That was the year that was....

My first blog in seven months... Sorry, so this is a bit of a round up... a reflection on 2018 if you like...

Friends have died this year, people I cared for, people I loved and people I admired for what they did and how they did it.

Some, like me, were born with their heart condition - none of them would have considered themselves sufferers, they looked forward to each new day with a smile, a grimace or the occasional ache and pain but they then lived that day.  Not in some new age claptrap YOLO, live life to the max, being a warrior, because those ways are intensely tiring and when you are living life you don't need something else to tire you out.

There will always be regrets of conversations not finished, or worse not started, of hugs not given and news you can no longer share, but I am proud of them, the lives they lived and hope my part (however big or small) in their lives made them smile.

One thing that would've made many of them smile would've been the costumes Jiminy and I have worn as we've supported the Childrens' Heart Association - we've been Santas kidnapped by aliens, Harry & Meghan, R2D2 & BB8 and then in the weird category Hippos in Tu-Tus and Boxing Day Sharks...

The medal haul looks good...


But hides the fact but between the races (inc ones without medals - like when we raced a barge; it went through a tunnel, we went over the hill) I've barely trained, 10 park runs do not make a solid training base.   So, the new year comes around and I'll try to build the good things in, the things I know I can do and have done before - the solid base, three or four runs a week most at a steady slow pace and cross-training in between - my new fun 45 minutes a week of boxercise and the bike and dreaded concept 2000 (I'm sorry my knees and elbows interlock on a regular basis... its not pretty)...

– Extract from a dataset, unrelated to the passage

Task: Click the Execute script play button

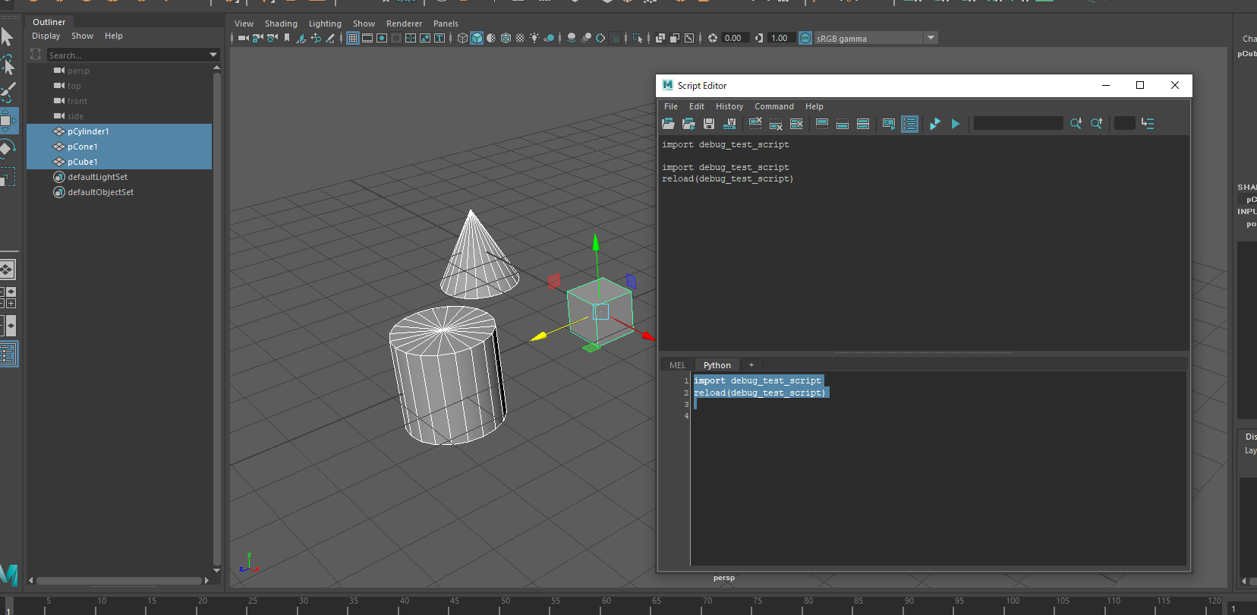Action: 956,124
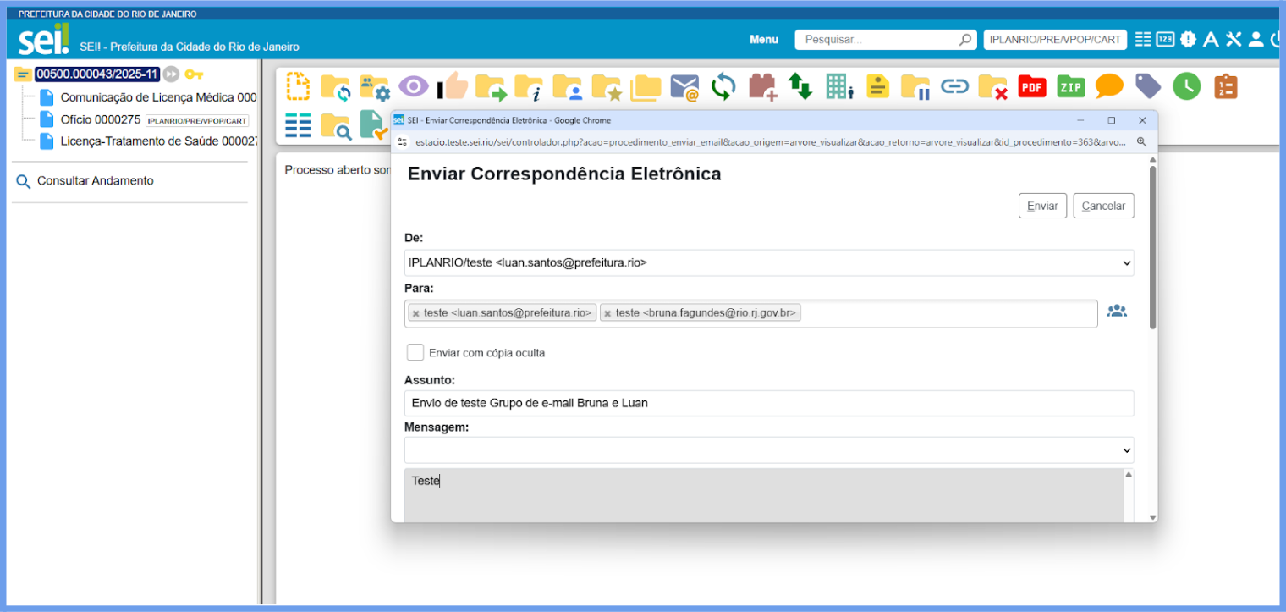Remove luan.santos recipient from Para field
The height and width of the screenshot is (612, 1286).
coord(415,313)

So what hit the training?  Partly life, the fun stuff - the month in Oz, just me and Jiminy being me and Jiminy and the less fun stuff.  Someone recently said that being a patient rep isn't an onerous task... No, it shouldn't be, but when a service collapses and patients are in harms way that's when patient reps lives can be turned upside down... The small group of us in the NW have given up lunchtimes, afternoons, evenings and weekends to attend meetings, argue for our care, to listen to patients concerns and do our damnedest to represent them fairly.  Some of this will never be seen, the emails and calls alerting the nurses to patients on their way into A&E, who've raised what look like urgent concerns in our FB group, through to the time we spend just reading posts to see if there's something that can be done to help or ease what someone is going through.  The CHA has been amazing in the support they've given us adults in the NW and without them I don't think we'd still be standing.

So in a year where I've been a Stormtrooper to Jiminy's Darth Vader; a bunny being chased by her fox, my last and biggest thanks is to her, for putting up with me when I've been wading through NHS terminology, getting grumpy and distracted by things...

So onto 2019, and the first run... (other than the park run) a gentle half marathon around West Lancashire - last year there was ice, and Freddos!!!